#### RECORDS TO PROCESS ####

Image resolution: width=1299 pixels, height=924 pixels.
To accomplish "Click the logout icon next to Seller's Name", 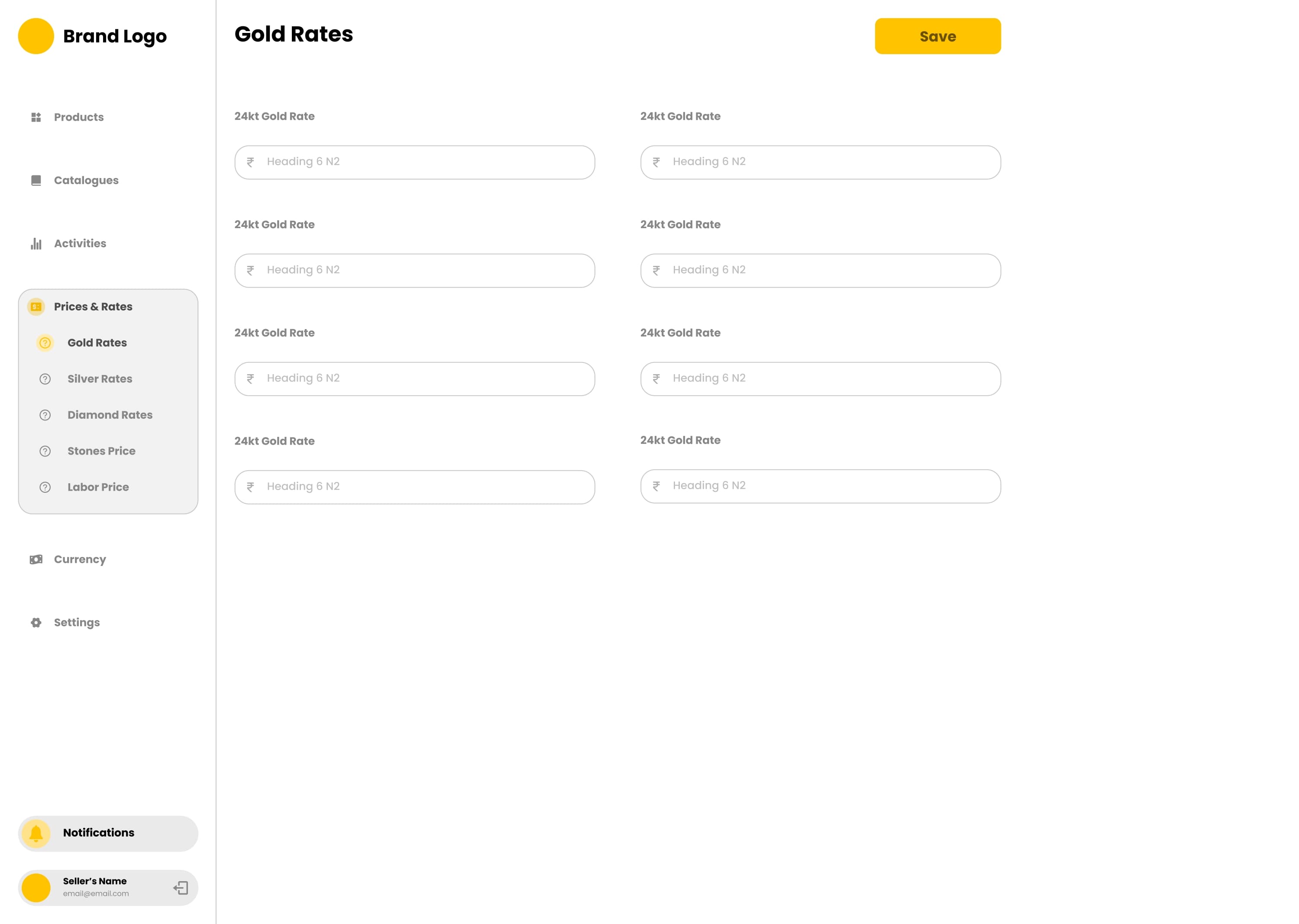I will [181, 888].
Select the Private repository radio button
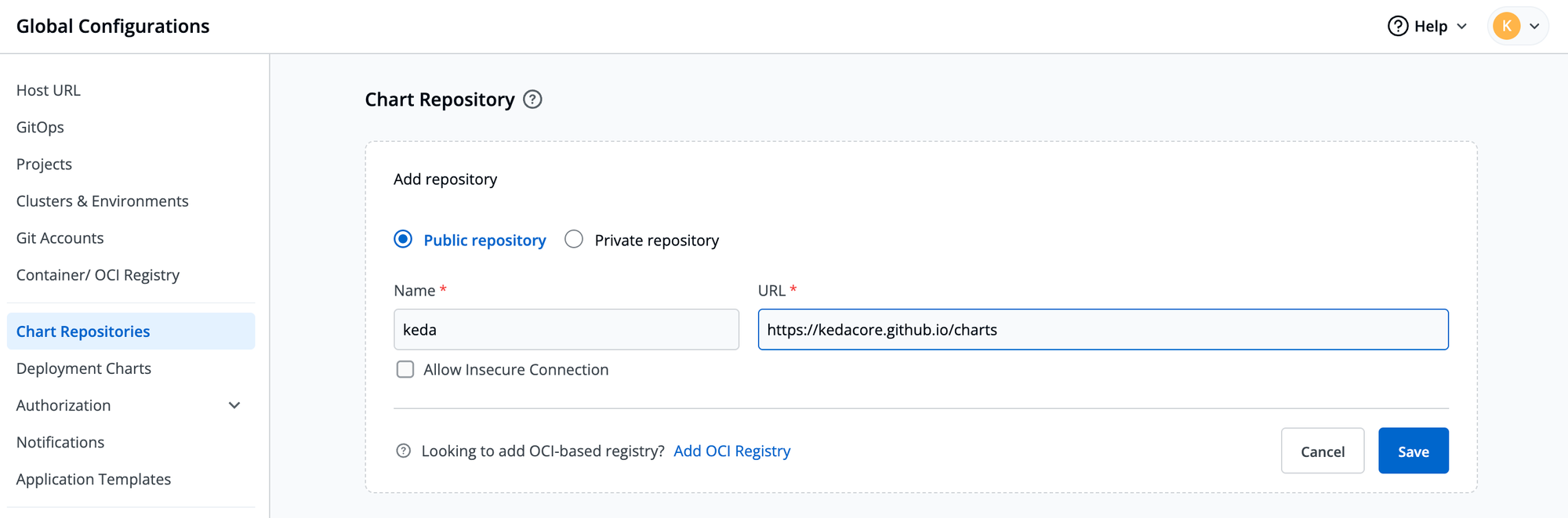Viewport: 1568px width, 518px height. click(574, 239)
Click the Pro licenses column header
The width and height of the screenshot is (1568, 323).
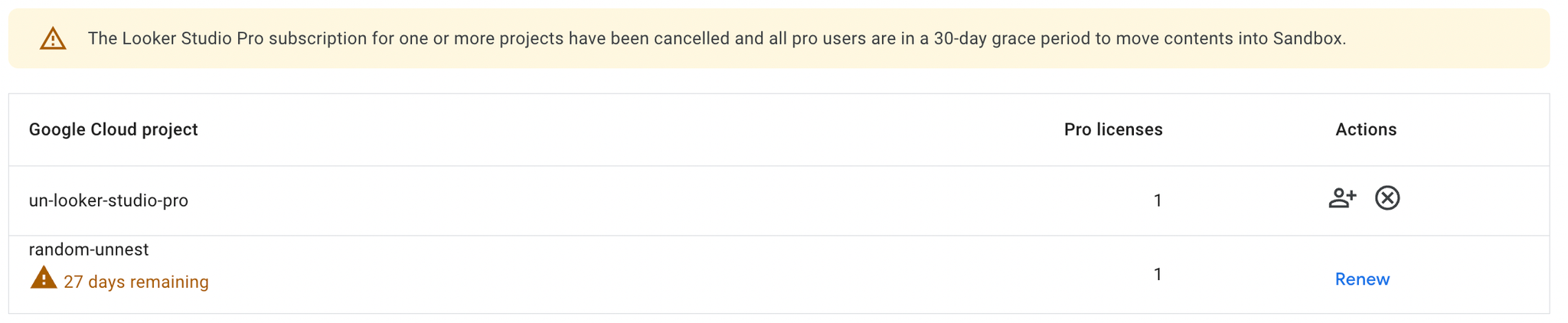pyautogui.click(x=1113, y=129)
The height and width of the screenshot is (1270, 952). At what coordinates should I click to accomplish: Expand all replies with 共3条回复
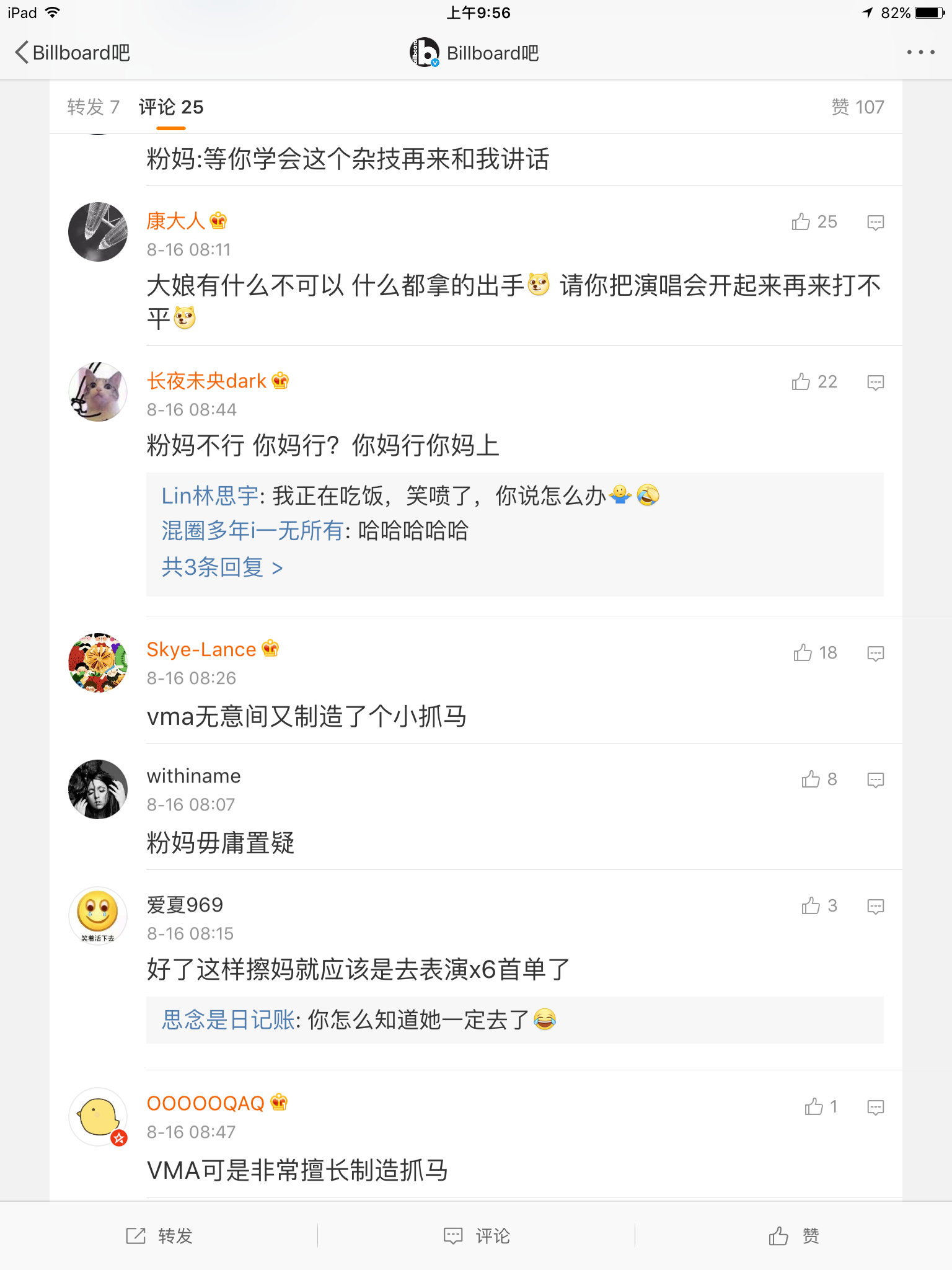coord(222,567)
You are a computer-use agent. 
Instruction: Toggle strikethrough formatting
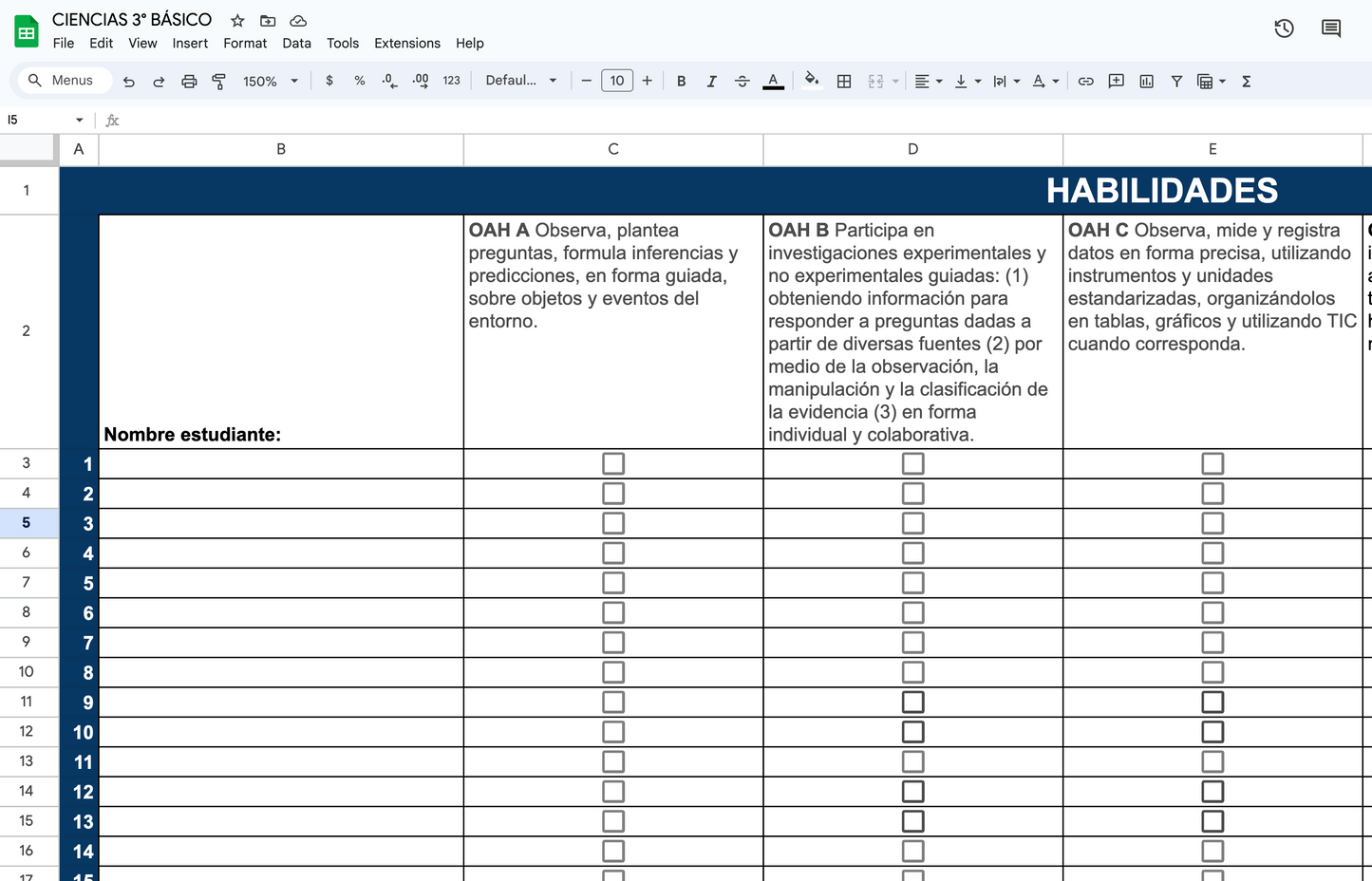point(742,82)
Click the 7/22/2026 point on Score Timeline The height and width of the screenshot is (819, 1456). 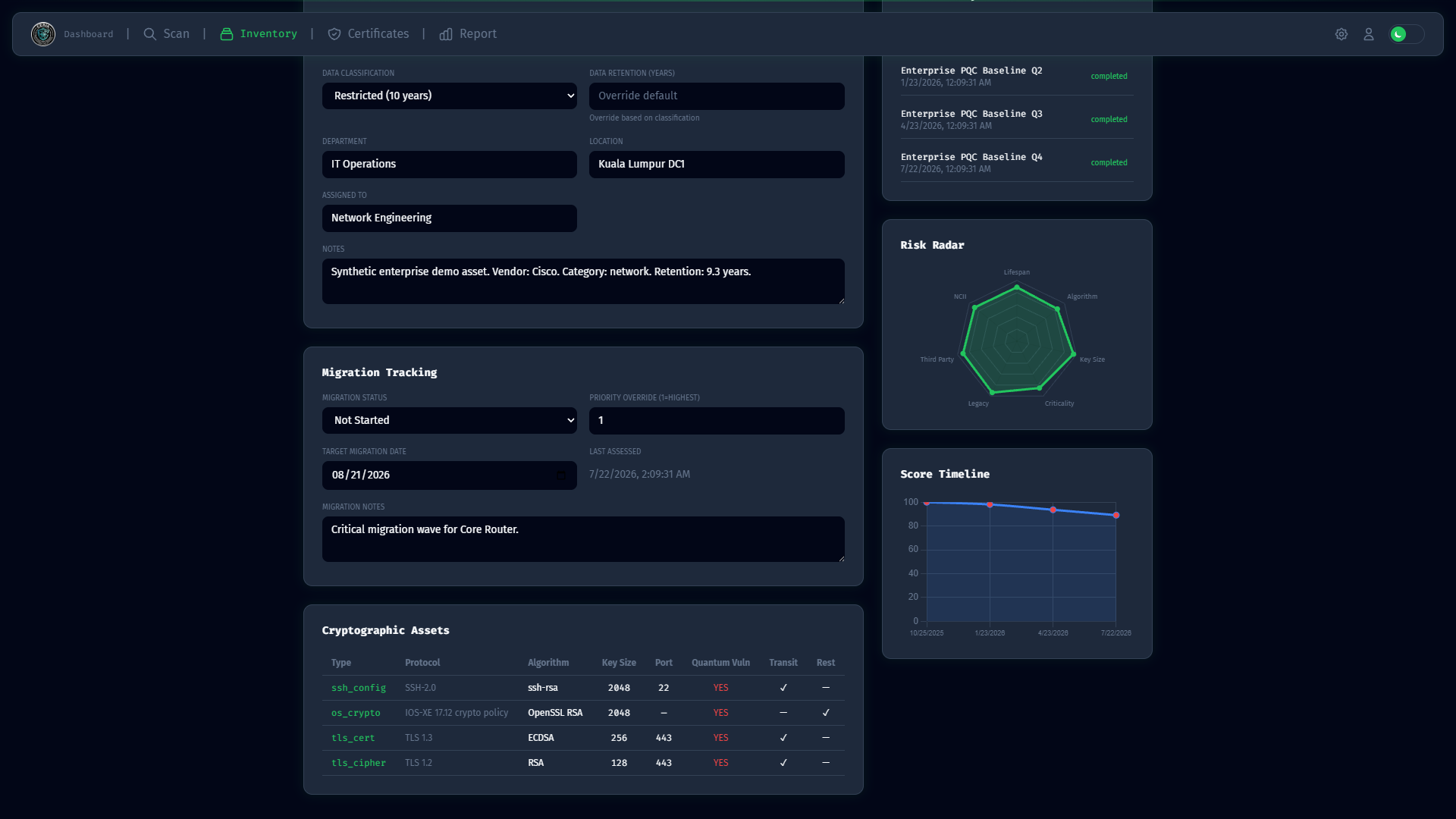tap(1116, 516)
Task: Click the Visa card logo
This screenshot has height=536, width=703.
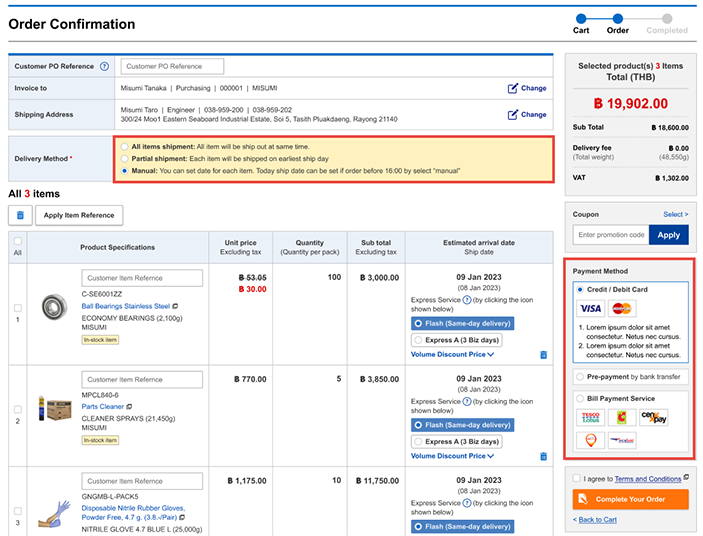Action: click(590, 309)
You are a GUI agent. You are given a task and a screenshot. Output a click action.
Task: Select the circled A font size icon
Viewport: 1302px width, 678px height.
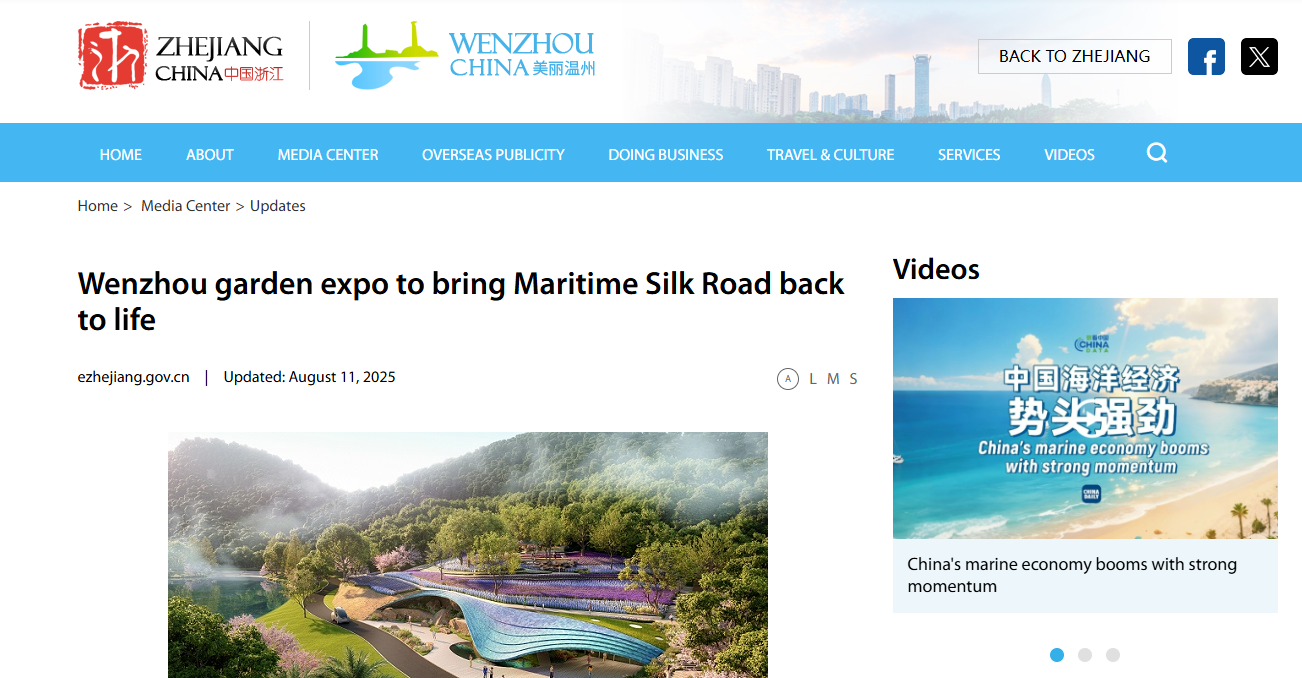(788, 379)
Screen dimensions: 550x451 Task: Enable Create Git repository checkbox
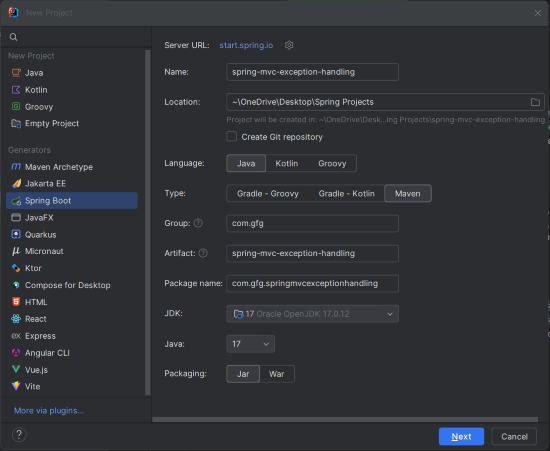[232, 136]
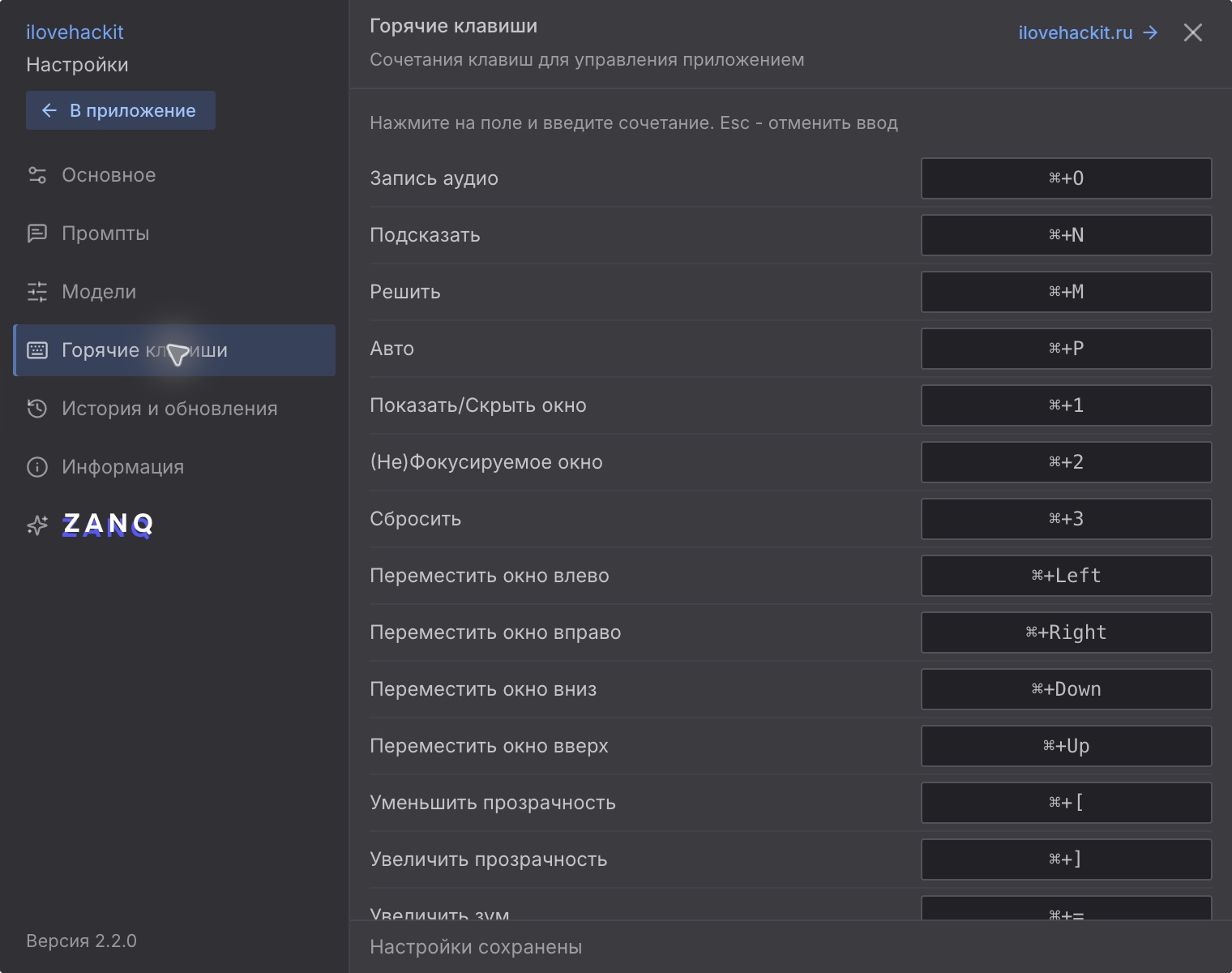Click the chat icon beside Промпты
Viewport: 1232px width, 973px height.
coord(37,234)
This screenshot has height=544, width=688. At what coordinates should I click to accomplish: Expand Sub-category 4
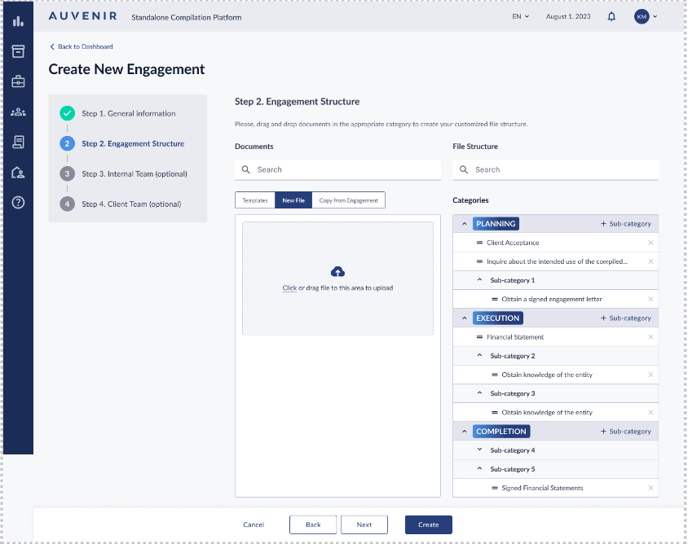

####

### PROMPT
All lines from the line with "Viewport: 1302px width, 678px height." through the final line of the data, both included, are to be repeated exactly; no other lines and no pictures.

### TASK OUTPUT
Viewport: 1302px width, 678px height.
(788, 379)
Screen dimensions: 550x451 Task: Enable Create Git repository checkbox
[232, 136]
Click the chat icon beside Промпты
Viewport: 1232px width, 973px height.
coord(37,234)
This screenshot has height=544, width=688. At what coordinates should I click to accomplish: Expand Sub-category 4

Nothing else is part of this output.